- Nonfarm payrolls grew by 2.5 million in May, while the unemployment rate fell to 13.3%
- The ISM manufacturing index registered 43.1 in May, improving from last month but still signaling contraction
- Warner Music Group and ZoomInfo Technologies raised a combined $2.9 billion through IPOs
Top Three Market Headlines
Stunning Job Growth in May: The Labor Department reported last Friday that nonfarm payrolls grew by 2.5 million in May, the largest monthly increase since the statistic’s inception in 1939, and a surprising reversal from April, when nearly 21 million jobs were lost. Meanwhile, the jobless rate declined to 13.3% from 14.7% in April, far better than the 19% economists had expected. Most of the growth in May came from jobs classified as temporary layoffs, which had accounted for 78% of job losses the month prior. Nearly half of the gains in May were in the hospitality and leisure sectors, with jobs in bars and restaurants increasing by 1.4 million as states began to re-open. After months of losses, May’s jobs report could be an early indication that the U.S economy is on the road to recovery.
Business Surveys Modestly Improved in May: As business activity slowly begins to resume, surveys of business executives released last week showed the U.S. economy still contracted in May, but at a lesser pace.

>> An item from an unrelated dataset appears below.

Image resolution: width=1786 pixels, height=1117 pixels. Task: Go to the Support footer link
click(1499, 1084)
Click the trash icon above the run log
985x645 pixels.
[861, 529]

The Institute for Supply Management (ISM) Manufacturing Index rose to 43.1 in May from an 11-year low of 41.5 in April (a reading below 50 indicates economic contraction). While respondents cited worsening production and new orders, the trajectory of overall manufacturing activity improved. The ISM Non-Manufacturing Index rose as well, increasing to 45.4 last month from 41.8 in April. This was the second straight month of contraction for the nonmanufacturing sector, following 122 months of expansion.
IPO Market Reopens: The IPO market flashed signs of revitalization last week, seeing its busiest week of the year as eight companies came to market successfully. Headlined by Warner Music Group and ZoomInfo Technologies, all of the deals were priced at or above their target ranges, a sign of strong investor demand. The listings breathed life into what had been a dormant primary issuance market in the aftermath of the stock market’s severe first quarter decline: prior to last week, total IPO listings and proceeds were down 42% and 64%, respectively, from the same time last year.